A simplicidade da fotografia – ao menos em termos de movimentos e enquadramentos, uma vez que os planos contam com composições rigorosas e milimetricamente calculadas – também se reflete na montagem. Aqui, o elemento funciona quase à moda do Primeiro Cinema. O diretor propõe cortes que se assemelham a trucagens, aparecimentos e desaparecimentos, como Meliès fazia em seus filmes do início do século XX. Em razão dessa linguagem cinematográfica nada convencional ao ano de 1969, aliada à ausência narrativa (os diálogos são inexistentes), o filme é amplamente considerado uma obra experimental. Na realidade, se sobressai a simplicidade em detrimento do radicalismo estético. Existe, no entanto, uma cena em que o cineasta “modifica” a proporção da tela, o formato se restringe à silhueta do imponente Mosteiro de Halpate, em um simples e efetivo “truque”.
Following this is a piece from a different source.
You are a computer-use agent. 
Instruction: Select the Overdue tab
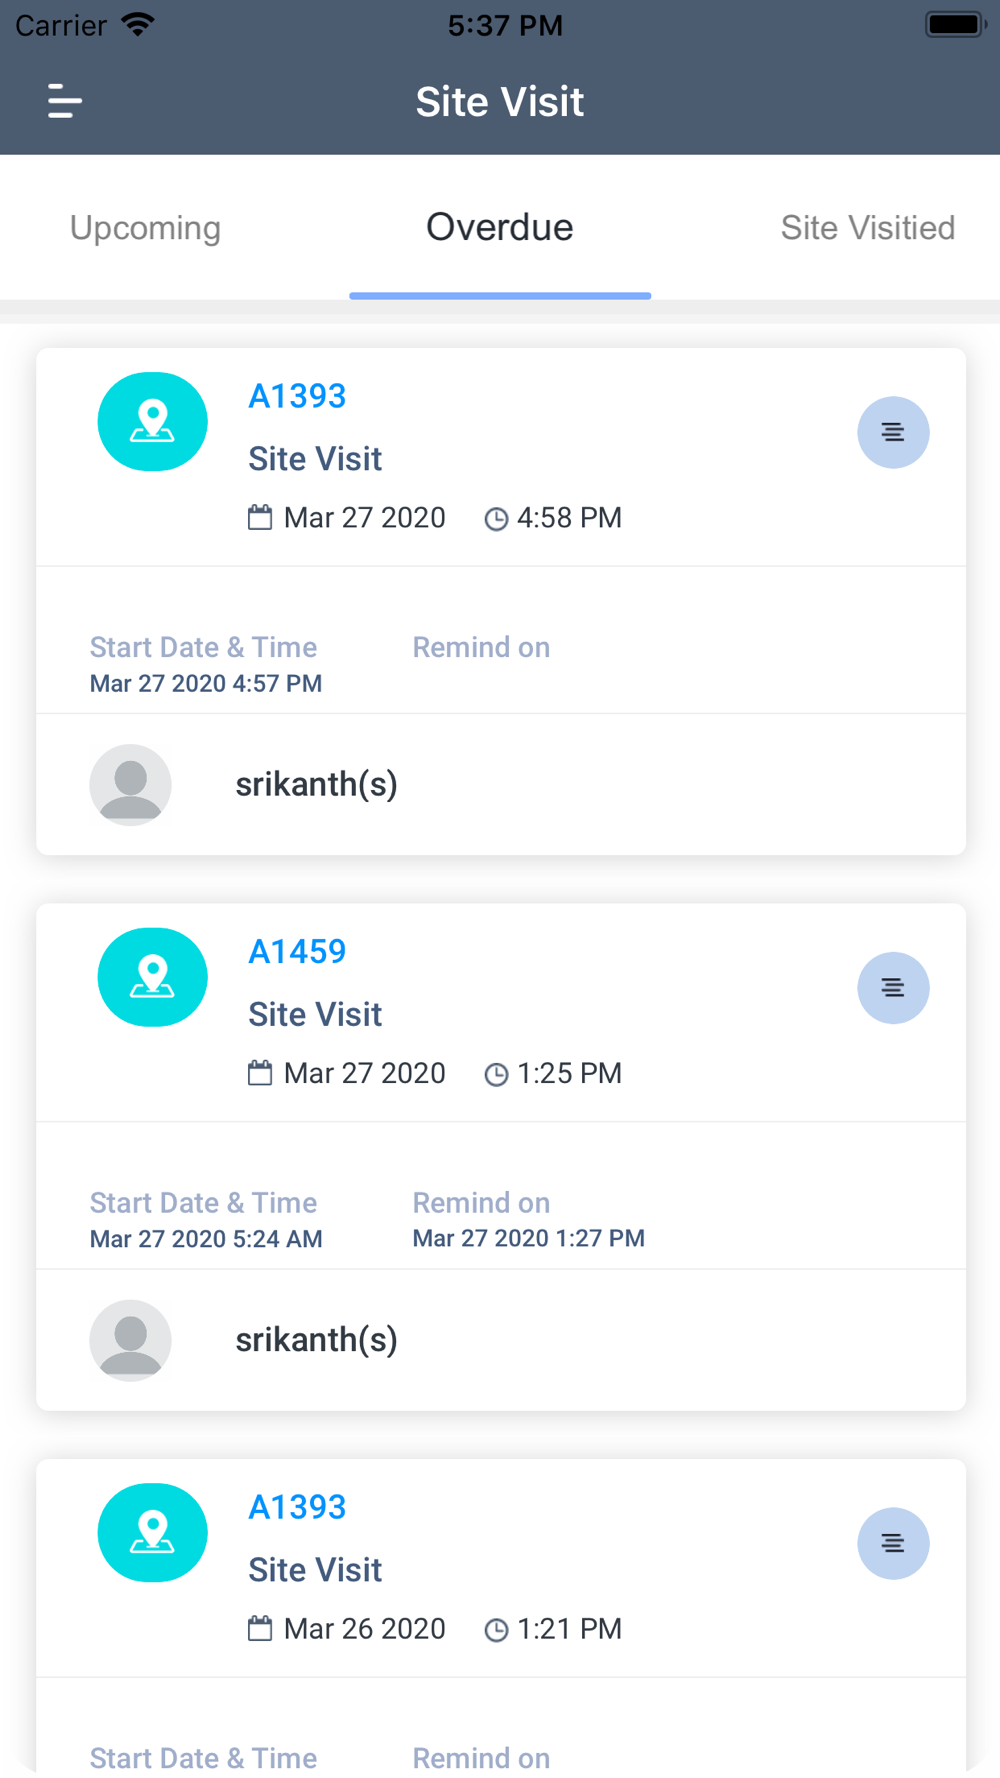[500, 227]

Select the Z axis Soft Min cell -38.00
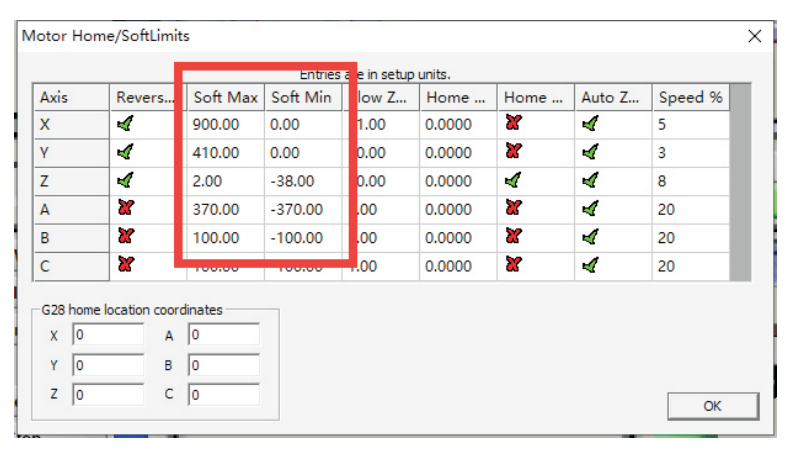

O simbolismo de “A Cor da Romã” é instigante, magnético e reafirma a riqueza cultural armênia. A verdadeira potência da obra se repousa em suas imagens, é portanto uma experiência visual bastante rica e única, em uma mise-en-scène simples e ao mesmo tempo enigmática – é quase impossível terminar a exibição sem ficar com os planos gravados na memória. É também uma abordagem arrojada de uma biografia. A abstração e a ausência de diálogos e narrativa, por exemplo, tornam o entendimento, ou interpretação, dos símbolos, uma tarefa árdua. Não me arrisco a enveredar por esse caminho, me atenho ao caráter impactante das imagens. Ainda assim, Parajanov consegue balizar a dicotomia do trovador Sayat Nova. Ele contrapõe a vivência entre o sacro (a infância no mosteiro e a velhice) e o profano (a juventude, o folclore, as musas). E para finalizar com uma curiosidade que comprova o impacto do longa: mesmo com o caráter “cult”, ele exerceu influência na cultura pop, como no clipe de Lady Gaga “911“, que emula a estética-poética do cineasta.